### WORK TASK
Pictures are to be left out, and only the lines from the one with "At what coordinates should I click to accomplish: Pick" through the last line of the listing below are to be repeated exactly.

[RECORD EXCERPTS]

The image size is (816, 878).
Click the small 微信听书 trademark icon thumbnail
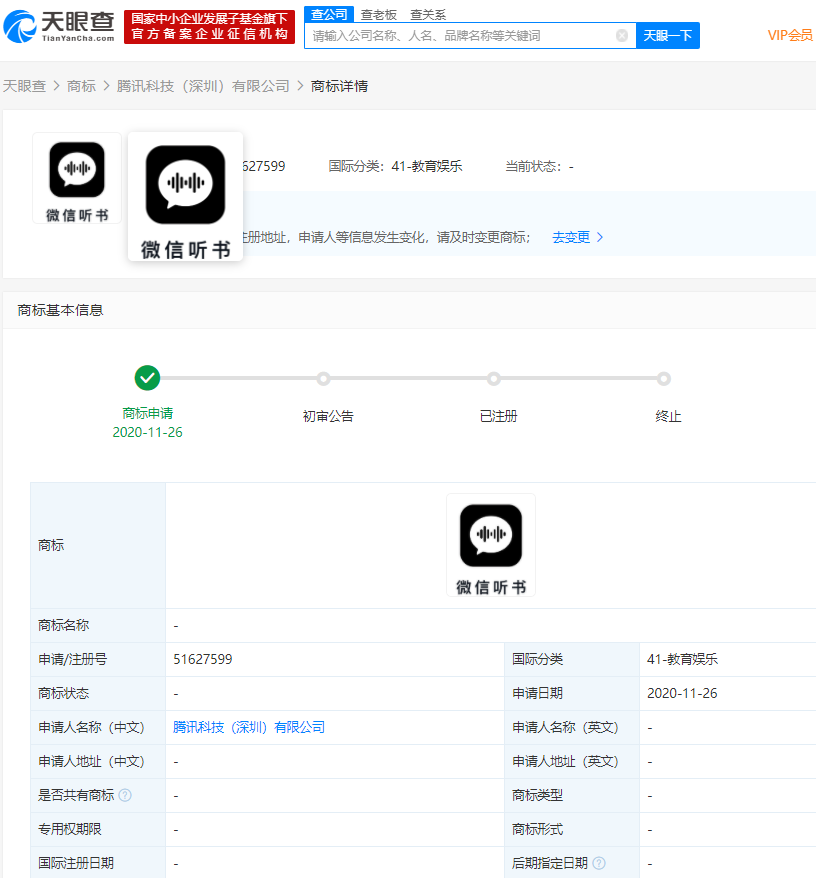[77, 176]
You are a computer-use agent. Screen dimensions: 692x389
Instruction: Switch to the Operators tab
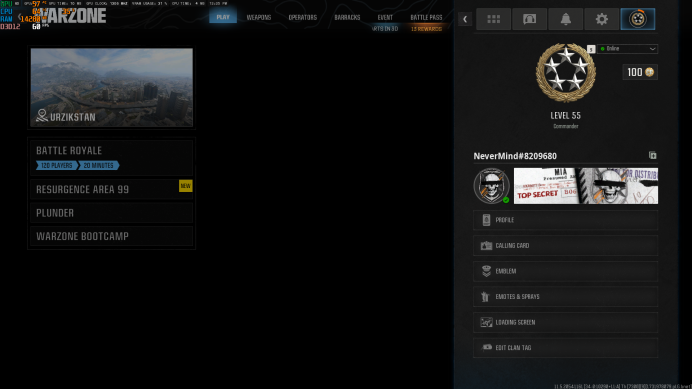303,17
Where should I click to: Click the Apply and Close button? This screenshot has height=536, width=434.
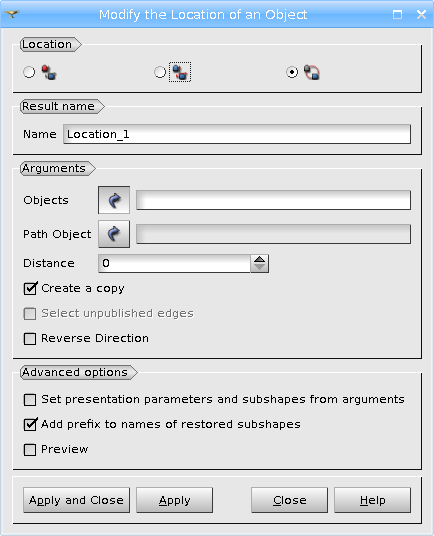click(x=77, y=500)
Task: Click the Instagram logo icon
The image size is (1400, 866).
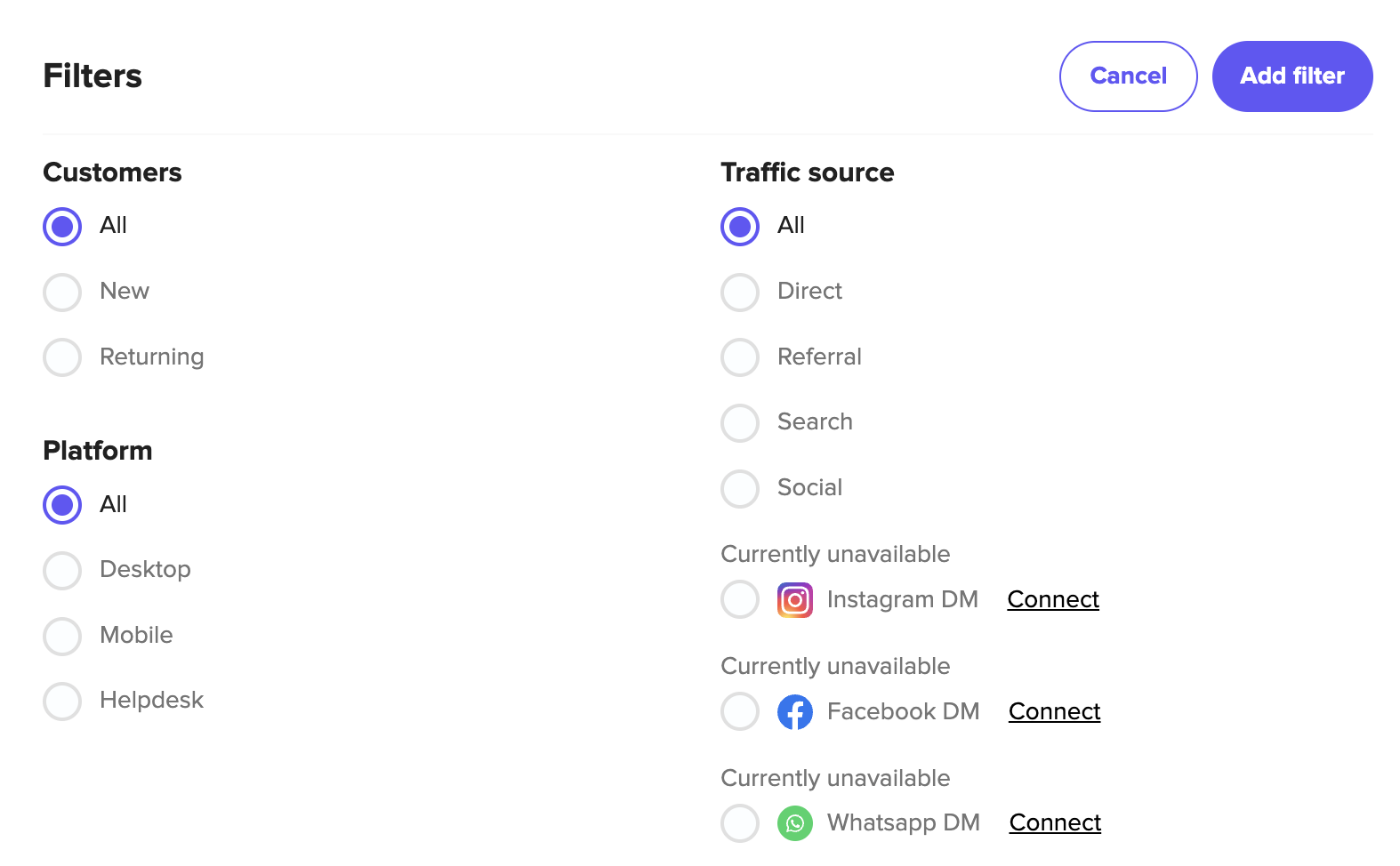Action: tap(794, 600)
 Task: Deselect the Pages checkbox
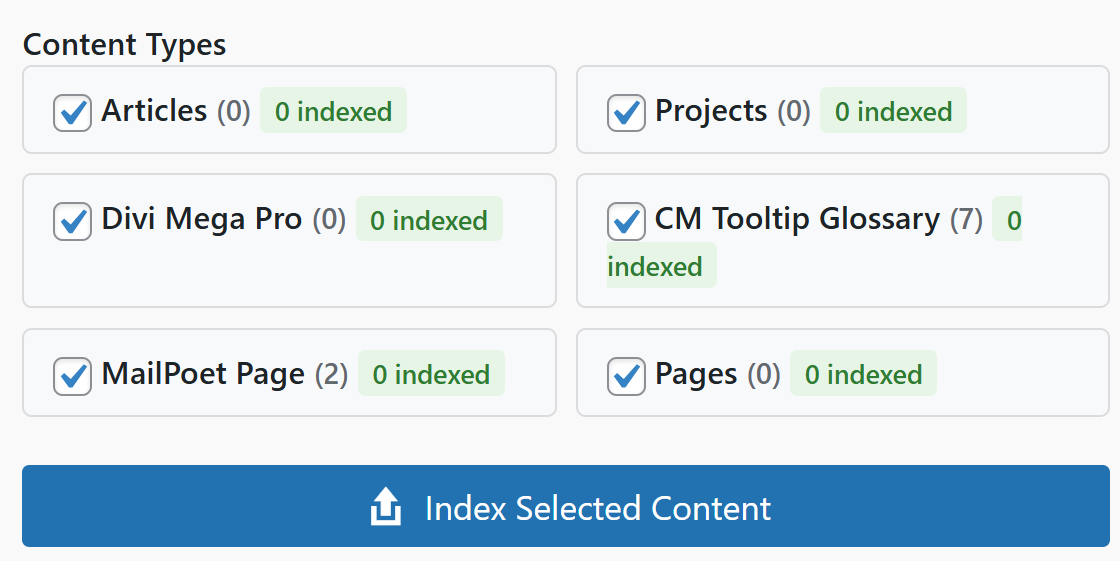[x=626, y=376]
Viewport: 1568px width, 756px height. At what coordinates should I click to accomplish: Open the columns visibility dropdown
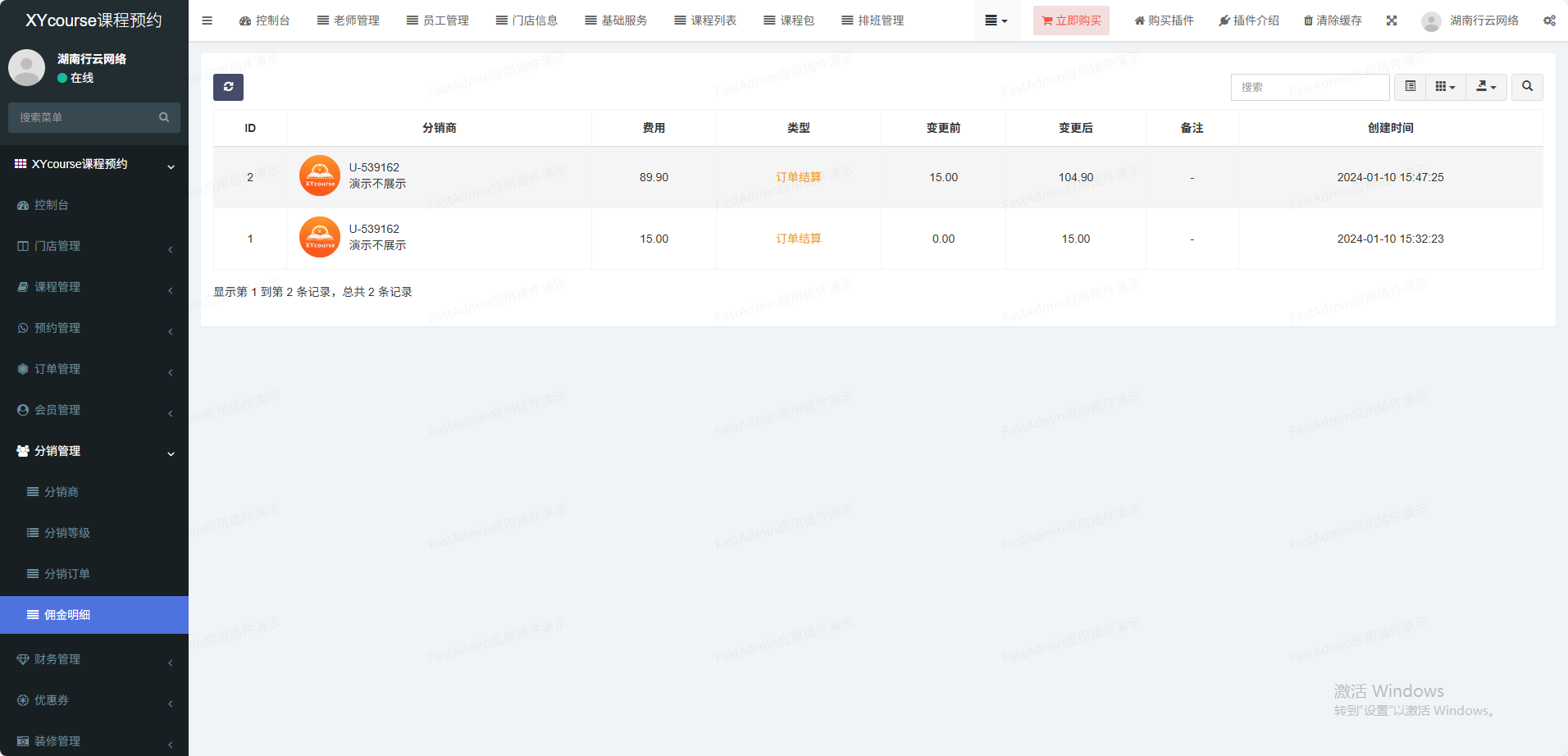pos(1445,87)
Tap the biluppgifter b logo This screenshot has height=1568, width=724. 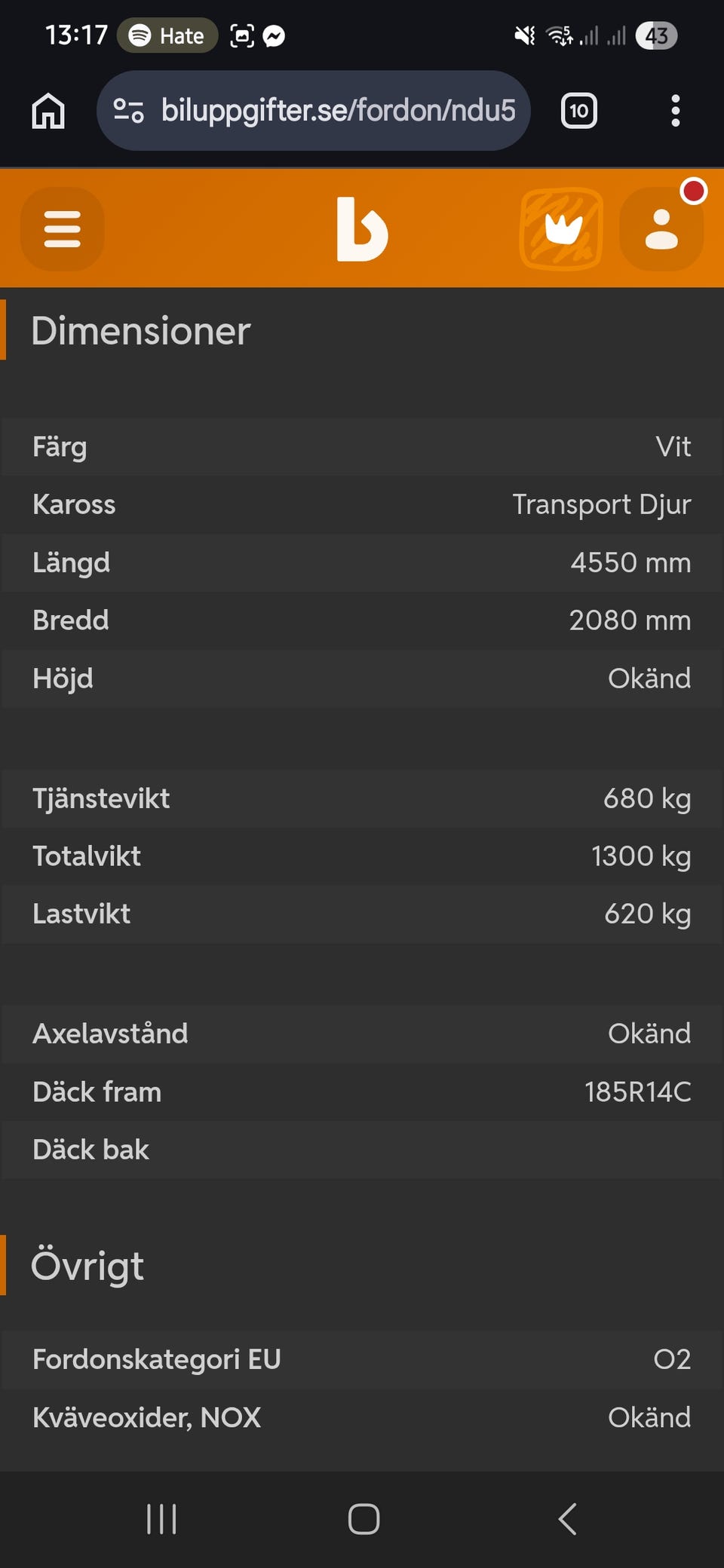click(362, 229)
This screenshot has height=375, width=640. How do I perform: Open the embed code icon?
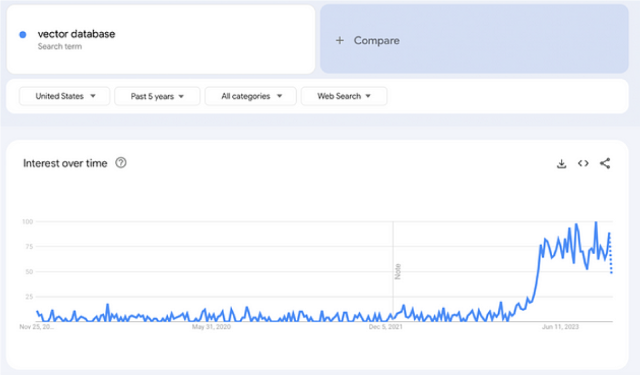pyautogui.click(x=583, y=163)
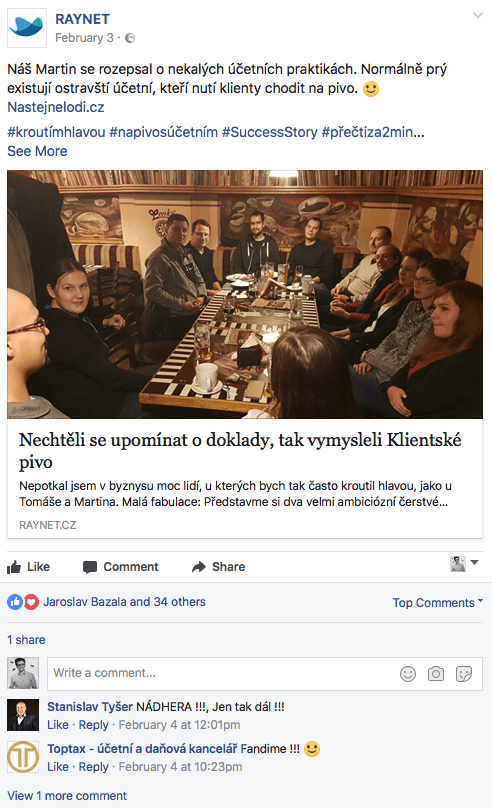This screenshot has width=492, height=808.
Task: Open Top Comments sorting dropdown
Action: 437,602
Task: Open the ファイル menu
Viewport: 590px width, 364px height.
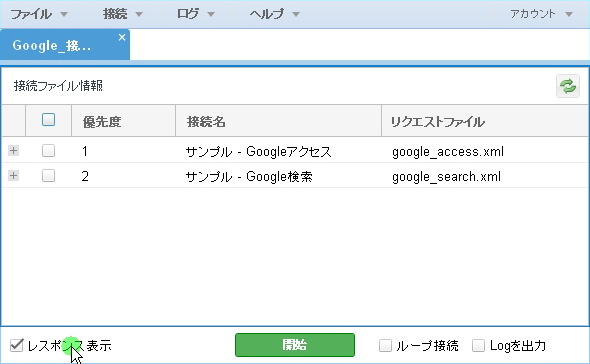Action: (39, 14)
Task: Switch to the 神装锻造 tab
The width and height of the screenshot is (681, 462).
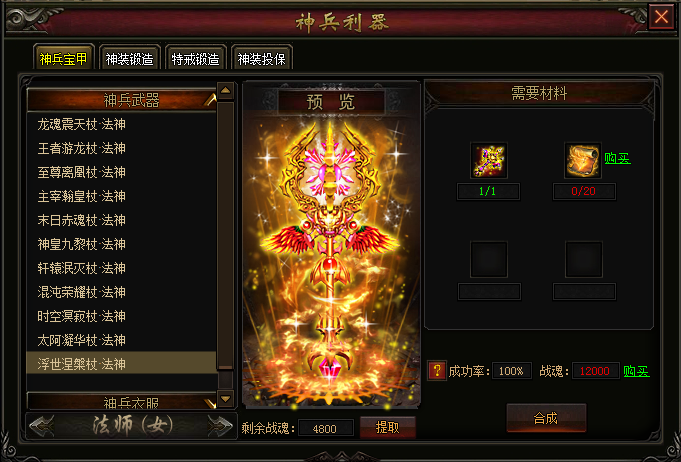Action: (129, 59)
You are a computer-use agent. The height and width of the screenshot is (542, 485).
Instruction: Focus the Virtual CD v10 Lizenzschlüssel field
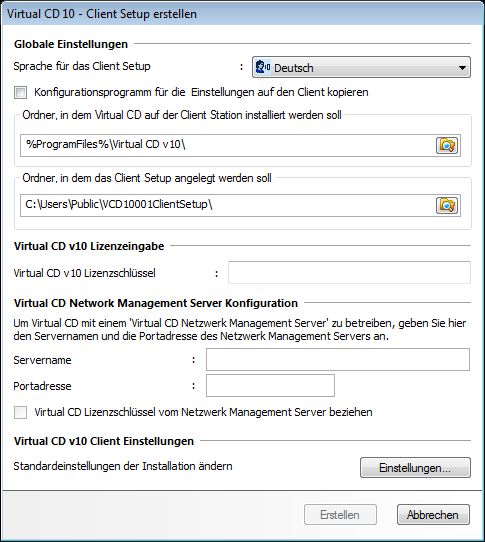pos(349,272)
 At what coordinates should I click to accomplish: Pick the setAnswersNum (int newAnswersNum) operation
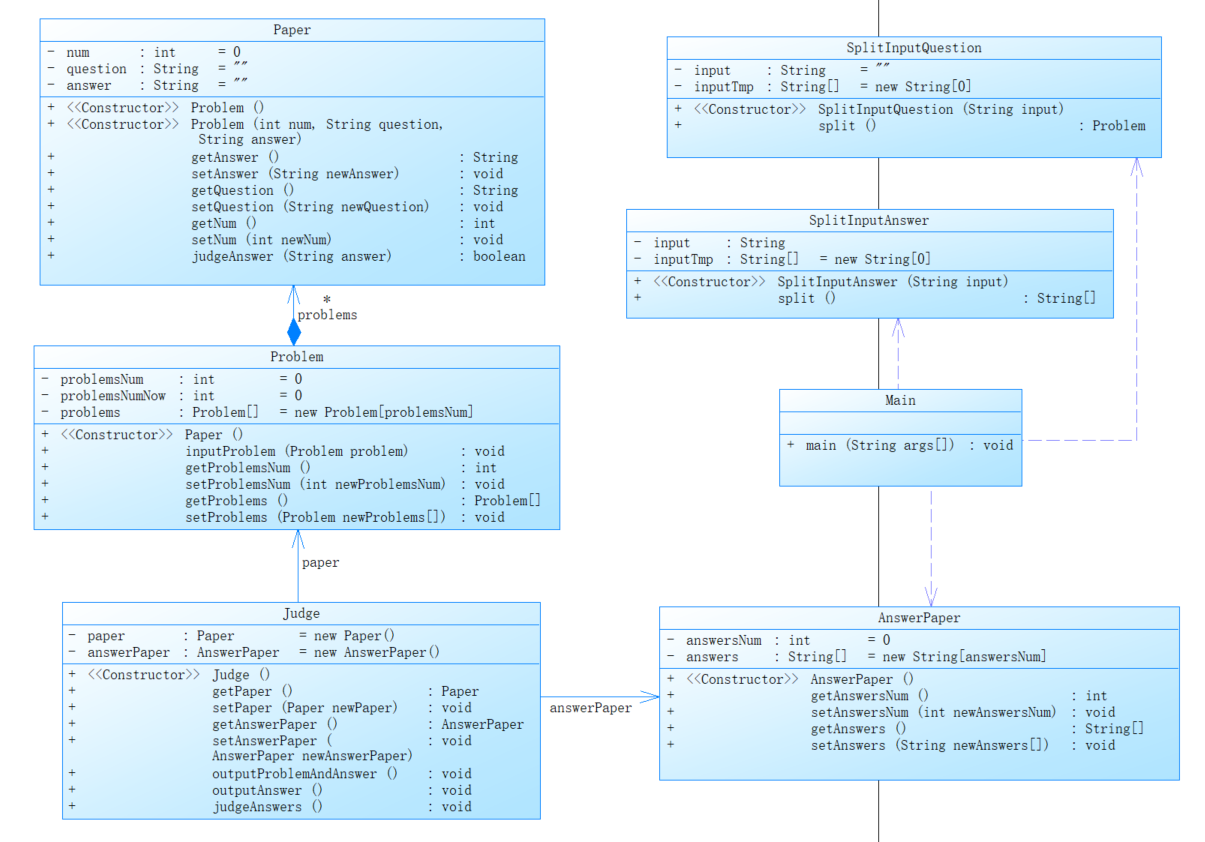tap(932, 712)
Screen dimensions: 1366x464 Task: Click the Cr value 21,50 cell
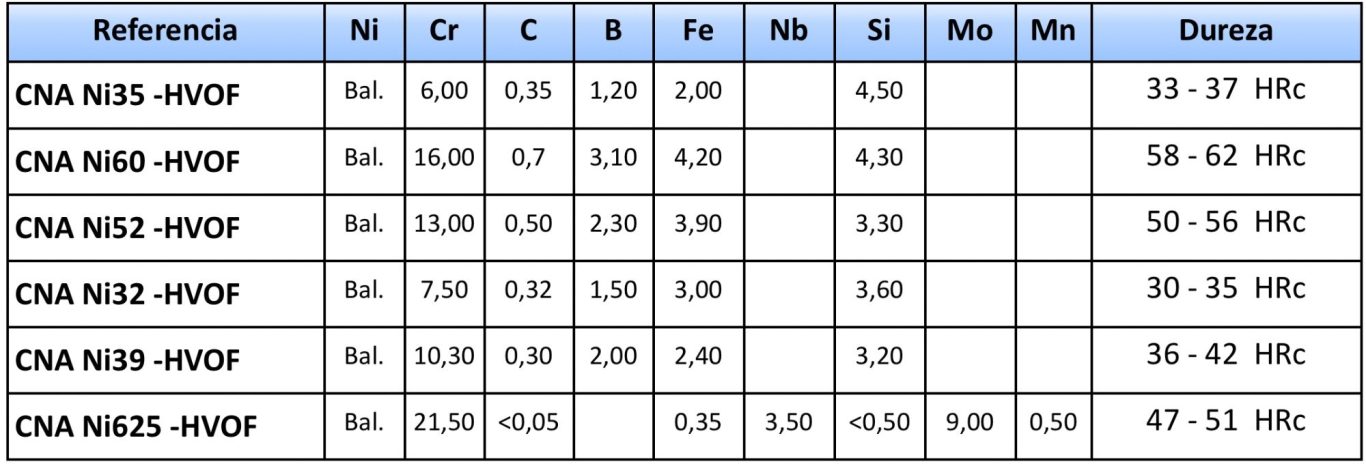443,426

[/RECORD EXCERPTS]

### ANSWER TO THIS TASK
 At what coordinates should I click to accomplish: Pick the setAnswersNum (int newAnswersNum) operation
tap(932, 712)
Screen dimensions: 1366x464 Task: Click the Cr value 21,50 cell
443,426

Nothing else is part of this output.